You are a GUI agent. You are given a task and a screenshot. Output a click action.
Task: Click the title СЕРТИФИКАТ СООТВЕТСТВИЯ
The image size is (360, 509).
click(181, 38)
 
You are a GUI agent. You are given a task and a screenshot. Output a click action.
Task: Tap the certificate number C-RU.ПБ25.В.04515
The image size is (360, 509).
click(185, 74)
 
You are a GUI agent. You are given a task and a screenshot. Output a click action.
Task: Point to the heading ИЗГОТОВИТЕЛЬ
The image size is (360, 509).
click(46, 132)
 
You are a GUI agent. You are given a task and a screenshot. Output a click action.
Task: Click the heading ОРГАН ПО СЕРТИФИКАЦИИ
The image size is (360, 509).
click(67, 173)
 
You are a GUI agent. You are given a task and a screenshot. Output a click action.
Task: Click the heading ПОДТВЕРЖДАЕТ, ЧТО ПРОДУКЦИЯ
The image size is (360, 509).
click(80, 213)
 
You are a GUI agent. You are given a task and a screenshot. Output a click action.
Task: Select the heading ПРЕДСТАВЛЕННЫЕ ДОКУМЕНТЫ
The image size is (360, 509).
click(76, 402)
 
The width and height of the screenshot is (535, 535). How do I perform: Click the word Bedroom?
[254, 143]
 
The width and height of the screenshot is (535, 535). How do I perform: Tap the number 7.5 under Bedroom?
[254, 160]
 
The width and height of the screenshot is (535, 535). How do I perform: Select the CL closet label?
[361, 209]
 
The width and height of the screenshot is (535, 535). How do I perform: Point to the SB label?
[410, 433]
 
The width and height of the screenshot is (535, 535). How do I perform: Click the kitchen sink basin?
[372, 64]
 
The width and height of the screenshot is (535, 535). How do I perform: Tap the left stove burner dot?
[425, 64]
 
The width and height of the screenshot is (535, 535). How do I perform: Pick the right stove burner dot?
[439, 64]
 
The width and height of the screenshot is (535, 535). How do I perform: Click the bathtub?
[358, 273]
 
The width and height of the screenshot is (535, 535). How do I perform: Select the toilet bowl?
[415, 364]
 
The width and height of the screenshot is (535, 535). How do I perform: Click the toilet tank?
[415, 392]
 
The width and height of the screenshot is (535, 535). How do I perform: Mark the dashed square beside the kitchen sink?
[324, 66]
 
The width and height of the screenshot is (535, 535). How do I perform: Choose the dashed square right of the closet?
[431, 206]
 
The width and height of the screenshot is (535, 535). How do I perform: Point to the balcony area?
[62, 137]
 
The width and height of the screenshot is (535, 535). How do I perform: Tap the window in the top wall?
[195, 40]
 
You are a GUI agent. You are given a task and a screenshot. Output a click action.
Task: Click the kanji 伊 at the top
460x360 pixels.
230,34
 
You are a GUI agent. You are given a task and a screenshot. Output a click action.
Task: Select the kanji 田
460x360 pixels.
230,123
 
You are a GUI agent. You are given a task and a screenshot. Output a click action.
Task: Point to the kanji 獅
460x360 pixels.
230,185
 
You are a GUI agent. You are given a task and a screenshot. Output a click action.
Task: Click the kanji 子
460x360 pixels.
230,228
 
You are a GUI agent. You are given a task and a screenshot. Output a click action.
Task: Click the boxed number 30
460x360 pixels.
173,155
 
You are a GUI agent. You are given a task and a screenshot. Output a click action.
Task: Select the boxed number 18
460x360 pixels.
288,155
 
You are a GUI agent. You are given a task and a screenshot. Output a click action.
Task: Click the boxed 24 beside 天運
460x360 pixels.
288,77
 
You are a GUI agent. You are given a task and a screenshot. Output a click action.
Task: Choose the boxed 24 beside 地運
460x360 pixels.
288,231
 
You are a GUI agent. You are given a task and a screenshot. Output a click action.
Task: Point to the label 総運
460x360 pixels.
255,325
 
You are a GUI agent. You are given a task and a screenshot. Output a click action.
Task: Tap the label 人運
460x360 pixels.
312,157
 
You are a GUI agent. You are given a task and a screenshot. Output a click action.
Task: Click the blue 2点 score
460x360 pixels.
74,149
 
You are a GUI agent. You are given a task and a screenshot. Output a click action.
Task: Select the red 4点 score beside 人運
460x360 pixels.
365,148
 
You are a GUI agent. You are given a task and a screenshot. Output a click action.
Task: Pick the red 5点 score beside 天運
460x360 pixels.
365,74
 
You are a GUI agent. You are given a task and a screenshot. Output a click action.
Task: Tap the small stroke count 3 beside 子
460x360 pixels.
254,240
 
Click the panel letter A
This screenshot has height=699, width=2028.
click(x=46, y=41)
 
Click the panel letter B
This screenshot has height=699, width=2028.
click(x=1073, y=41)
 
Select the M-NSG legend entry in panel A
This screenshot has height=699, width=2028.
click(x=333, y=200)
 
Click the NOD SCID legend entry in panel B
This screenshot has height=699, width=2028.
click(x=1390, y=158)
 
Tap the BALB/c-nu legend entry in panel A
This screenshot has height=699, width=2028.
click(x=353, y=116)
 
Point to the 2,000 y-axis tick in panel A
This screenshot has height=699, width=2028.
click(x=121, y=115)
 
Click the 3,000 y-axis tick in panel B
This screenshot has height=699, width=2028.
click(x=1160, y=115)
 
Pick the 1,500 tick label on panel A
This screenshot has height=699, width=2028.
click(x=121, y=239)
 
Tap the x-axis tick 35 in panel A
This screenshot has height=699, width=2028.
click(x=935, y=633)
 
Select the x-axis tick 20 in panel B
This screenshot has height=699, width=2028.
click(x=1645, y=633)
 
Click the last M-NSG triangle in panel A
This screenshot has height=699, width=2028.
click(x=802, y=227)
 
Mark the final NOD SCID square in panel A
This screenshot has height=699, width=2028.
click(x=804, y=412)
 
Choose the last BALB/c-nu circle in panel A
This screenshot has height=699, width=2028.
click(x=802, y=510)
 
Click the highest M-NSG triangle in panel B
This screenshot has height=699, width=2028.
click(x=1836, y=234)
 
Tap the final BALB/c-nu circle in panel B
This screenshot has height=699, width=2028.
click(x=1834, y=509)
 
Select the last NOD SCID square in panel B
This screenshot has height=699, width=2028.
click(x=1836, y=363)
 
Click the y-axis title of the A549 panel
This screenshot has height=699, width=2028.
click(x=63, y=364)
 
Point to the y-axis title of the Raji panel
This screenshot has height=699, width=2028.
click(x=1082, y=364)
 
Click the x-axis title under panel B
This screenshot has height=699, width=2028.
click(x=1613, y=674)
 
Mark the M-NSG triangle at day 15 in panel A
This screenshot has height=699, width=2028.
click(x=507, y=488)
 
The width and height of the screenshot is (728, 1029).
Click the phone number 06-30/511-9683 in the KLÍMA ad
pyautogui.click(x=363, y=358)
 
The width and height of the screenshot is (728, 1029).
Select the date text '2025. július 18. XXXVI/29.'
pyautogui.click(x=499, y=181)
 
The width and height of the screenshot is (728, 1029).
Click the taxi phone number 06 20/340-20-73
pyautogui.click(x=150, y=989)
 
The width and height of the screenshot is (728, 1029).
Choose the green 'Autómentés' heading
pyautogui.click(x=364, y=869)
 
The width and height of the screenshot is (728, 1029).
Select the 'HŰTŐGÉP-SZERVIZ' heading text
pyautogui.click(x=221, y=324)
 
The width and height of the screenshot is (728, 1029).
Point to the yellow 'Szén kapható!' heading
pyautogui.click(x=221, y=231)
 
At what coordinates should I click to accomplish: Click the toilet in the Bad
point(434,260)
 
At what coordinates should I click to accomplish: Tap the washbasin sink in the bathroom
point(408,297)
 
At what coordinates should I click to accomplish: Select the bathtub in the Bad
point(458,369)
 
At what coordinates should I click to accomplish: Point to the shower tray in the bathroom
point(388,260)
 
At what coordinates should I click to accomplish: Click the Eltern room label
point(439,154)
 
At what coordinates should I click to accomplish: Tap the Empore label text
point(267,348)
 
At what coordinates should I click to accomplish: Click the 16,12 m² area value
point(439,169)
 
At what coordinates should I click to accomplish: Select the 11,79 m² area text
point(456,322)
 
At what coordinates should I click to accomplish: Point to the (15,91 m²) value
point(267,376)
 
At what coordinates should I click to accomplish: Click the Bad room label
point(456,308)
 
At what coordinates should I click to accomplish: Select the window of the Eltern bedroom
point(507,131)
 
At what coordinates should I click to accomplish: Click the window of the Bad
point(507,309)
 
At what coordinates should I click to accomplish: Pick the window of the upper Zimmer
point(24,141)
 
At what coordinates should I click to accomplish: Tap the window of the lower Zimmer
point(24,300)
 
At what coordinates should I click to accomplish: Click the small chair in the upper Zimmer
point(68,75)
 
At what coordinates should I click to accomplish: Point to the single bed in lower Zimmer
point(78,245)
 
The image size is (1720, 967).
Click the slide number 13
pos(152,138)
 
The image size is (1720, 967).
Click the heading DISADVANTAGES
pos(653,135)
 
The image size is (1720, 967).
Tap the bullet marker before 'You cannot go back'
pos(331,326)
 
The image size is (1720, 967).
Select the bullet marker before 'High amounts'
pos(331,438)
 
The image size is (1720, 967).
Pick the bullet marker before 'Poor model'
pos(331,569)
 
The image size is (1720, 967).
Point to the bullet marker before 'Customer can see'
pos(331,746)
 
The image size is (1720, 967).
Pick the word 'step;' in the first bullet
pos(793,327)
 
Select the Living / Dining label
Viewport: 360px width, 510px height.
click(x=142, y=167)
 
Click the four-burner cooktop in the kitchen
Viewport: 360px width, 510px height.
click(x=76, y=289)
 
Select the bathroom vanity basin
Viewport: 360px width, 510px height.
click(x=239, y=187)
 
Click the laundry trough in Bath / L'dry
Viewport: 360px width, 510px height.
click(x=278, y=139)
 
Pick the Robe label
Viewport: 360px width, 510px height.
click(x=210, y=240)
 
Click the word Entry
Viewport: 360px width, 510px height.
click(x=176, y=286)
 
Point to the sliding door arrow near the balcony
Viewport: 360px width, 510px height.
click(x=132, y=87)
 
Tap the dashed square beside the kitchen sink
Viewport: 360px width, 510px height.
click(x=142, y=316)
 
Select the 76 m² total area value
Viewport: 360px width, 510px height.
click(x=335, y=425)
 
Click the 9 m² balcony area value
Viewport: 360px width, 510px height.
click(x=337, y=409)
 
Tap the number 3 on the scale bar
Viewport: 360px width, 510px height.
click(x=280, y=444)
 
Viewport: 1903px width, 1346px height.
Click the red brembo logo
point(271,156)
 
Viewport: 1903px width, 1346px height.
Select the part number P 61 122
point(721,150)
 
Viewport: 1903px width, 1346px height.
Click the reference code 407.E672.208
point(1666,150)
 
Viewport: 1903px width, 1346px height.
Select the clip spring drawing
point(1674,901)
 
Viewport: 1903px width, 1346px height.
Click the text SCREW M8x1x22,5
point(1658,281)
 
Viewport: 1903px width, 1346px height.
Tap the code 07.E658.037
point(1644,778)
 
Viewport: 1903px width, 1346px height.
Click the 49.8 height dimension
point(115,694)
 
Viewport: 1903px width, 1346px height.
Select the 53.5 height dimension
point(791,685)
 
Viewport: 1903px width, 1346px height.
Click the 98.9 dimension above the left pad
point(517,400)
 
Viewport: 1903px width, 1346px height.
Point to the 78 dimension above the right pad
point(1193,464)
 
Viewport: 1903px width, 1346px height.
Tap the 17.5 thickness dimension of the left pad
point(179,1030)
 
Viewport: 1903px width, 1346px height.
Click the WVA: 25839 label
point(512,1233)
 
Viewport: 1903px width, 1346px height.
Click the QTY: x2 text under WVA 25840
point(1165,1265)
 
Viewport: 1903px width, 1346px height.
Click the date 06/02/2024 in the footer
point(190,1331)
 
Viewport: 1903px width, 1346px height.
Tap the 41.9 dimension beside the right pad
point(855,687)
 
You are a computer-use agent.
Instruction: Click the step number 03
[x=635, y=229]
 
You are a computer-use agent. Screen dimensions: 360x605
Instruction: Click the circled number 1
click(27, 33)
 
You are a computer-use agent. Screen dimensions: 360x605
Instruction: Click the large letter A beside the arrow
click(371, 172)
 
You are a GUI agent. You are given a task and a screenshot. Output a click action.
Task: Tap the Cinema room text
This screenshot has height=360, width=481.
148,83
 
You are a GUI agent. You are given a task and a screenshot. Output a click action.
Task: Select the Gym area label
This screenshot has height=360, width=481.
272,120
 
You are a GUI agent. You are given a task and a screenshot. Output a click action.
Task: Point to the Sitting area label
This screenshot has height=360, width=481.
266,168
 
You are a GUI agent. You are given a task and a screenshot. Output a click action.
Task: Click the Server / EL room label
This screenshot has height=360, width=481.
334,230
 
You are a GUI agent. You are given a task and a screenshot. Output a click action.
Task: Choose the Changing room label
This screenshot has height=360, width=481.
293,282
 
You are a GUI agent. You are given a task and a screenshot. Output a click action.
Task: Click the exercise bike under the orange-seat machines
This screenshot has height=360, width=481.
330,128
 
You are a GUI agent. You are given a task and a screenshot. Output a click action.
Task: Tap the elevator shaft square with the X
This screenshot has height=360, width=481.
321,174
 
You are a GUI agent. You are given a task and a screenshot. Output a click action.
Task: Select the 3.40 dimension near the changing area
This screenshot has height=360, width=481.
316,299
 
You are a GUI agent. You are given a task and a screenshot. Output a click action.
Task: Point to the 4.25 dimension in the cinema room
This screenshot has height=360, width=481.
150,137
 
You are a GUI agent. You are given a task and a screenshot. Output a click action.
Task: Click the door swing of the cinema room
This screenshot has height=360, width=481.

GOAL |
Arrange the entries above, from the line containing "Click the 9 m² balcony area value" down to the line containing "point(179,1030)" with both of those lines included, as a Markdown table with the columns Row and Line. Give each line its own row number and leave out the blank lines.

ANSWER TO THE TASK |
| Row | Line |
|---|---|
| 1 | Click the 9 m² balcony area value |
| 2 | Viewport: 360px width, 510px height. |
| 3 | click(x=337, y=409) |
| 4 | Tap the number 3 on the scale bar |
| 5 | Viewport: 360px width, 510px height. |
| 6 | click(x=280, y=444) |
| 7 | Viewport: 1903px width, 1346px height. |
| 8 | Click the red brembo logo |
| 9 | point(271,156) |
| 10 | Viewport: 1903px width, 1346px height. |
| 11 | Select the part number P 61 122 |
| 12 | point(721,150) |
| 13 | Viewport: 1903px width, 1346px height. |
| 14 | Click the reference code 407.E672.208 |
| 15 | point(1666,150) |
| 16 | Viewport: 1903px width, 1346px height. |
| 17 | Select the clip spring drawing |
| 18 | point(1674,901) |
| 19 | Viewport: 1903px width, 1346px height. |
| 20 | Click the text SCREW M8x1x22,5 |
| 21 | point(1658,281) |
| 22 | Viewport: 1903px width, 1346px height. |
| 23 | Tap the code 07.E658.037 |
| 24 | point(1644,778) |
| 25 | Viewport: 1903px width, 1346px height. |
| 26 | Click the 49.8 height dimension |
| 27 | point(115,694) |
| 28 | Viewport: 1903px width, 1346px height. |
| 29 | Select the 53.5 height dimension |
| 30 | point(791,685) |
| 31 | Viewport: 1903px width, 1346px height. |
| 32 | Click the 98.9 dimension above the left pad |
| 33 | point(517,400) |
| 34 | Viewport: 1903px width, 1346px height. |
| 35 | Point to the 78 dimension above the right pad |
| 36 | point(1193,464) |
| 37 | Viewport: 1903px width, 1346px height. |
| 38 | Tap the 17.5 thickness dimension of the left pad |
| 39 | point(179,1030) |